▶ **Task prompt**:
In the entries below, start at the line containing "The image size" and end after the line containing "click(24, 587)". Recast those lines as a Markdown table with the columns Row and Text, numbering each line in order and dropping any blank lines.

(Raw records)
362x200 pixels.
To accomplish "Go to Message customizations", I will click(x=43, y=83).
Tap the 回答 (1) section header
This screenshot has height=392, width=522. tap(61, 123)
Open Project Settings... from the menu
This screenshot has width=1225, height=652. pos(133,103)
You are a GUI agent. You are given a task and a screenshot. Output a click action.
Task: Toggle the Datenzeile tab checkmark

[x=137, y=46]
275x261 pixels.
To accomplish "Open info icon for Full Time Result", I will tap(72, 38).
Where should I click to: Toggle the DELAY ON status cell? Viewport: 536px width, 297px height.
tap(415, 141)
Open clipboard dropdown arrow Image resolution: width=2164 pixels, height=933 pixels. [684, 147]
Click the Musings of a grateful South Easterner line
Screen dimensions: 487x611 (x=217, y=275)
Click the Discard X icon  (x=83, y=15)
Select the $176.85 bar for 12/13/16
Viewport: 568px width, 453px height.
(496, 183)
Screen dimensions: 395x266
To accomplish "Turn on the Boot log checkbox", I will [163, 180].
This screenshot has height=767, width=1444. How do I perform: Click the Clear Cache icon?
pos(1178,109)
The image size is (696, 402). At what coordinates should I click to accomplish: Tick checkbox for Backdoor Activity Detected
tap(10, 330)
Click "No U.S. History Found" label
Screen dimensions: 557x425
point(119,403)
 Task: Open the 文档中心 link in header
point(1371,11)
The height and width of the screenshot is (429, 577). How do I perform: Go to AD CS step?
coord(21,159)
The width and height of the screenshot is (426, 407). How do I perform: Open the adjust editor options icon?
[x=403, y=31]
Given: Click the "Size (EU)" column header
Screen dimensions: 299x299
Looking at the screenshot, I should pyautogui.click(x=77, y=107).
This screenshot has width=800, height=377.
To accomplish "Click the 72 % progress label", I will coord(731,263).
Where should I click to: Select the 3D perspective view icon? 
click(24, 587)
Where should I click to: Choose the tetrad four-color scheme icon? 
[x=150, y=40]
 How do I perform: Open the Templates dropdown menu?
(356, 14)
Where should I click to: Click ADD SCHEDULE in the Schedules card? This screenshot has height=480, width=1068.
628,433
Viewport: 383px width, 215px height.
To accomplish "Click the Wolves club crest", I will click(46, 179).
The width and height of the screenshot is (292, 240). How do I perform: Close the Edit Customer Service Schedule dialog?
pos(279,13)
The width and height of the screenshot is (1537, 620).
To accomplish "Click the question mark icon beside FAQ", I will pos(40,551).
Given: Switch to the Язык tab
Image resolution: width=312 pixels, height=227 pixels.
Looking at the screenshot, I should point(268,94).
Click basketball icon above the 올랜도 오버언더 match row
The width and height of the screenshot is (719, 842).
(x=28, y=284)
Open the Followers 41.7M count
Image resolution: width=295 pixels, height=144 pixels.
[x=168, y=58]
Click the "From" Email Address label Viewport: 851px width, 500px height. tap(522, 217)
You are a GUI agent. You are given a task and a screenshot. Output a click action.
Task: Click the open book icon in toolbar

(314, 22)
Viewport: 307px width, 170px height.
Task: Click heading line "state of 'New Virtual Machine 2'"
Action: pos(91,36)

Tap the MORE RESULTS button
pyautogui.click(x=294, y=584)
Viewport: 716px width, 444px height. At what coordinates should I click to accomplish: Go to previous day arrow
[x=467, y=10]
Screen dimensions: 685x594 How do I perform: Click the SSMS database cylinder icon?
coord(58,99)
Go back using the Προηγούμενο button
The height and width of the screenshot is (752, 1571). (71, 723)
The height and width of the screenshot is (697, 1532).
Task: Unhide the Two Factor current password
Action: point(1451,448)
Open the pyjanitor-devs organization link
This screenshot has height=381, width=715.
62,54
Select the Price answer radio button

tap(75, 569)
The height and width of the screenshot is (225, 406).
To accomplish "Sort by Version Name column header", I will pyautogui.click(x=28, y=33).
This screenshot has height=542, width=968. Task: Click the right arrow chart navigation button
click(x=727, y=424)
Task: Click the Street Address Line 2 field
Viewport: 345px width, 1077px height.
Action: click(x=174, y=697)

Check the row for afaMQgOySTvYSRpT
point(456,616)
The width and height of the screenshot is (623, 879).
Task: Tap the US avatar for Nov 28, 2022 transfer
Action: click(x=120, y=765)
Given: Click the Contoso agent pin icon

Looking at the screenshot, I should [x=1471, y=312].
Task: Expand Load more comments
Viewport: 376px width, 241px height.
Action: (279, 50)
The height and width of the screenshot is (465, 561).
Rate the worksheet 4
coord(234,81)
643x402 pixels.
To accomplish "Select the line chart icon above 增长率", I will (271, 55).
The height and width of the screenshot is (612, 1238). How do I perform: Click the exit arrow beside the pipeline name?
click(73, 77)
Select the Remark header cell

▶ **Task output**:
| Row | Text |
|---|---|
| 1 | The image size is (696, 402). At what coordinates should I click to accomplish: Tick checkbox for Backdoor Activity Detected |
| 2 | tap(10, 330) |
| 3 | Click "No U.S. History Found" label |
| 4 | Screen dimensions: 557x425 |
| 5 | point(119,403) |
| 6 |  Task: Open the 文档中心 link in header |
| 7 | point(1371,11) |
| 8 | The height and width of the screenshot is (429, 577). How do I perform: Go to AD CS step? |
| 9 | coord(21,159) |
| 10 | The width and height of the screenshot is (426, 407). How do I perform: Open the adjust editor options icon? |
| 11 | [x=403, y=31] |
| 12 | Given: Click the "Size (EU)" column header |
| 13 | Screen dimensions: 299x299 |
| 14 | Looking at the screenshot, I should pyautogui.click(x=77, y=107). |
| 15 | This screenshot has width=800, height=377. |
| 16 | To accomplish "Click the 72 % progress label", I will coord(731,263). |
| 17 | Where should I click to: Select the 3D perspective view icon?  |
| 18 | click(24, 587) |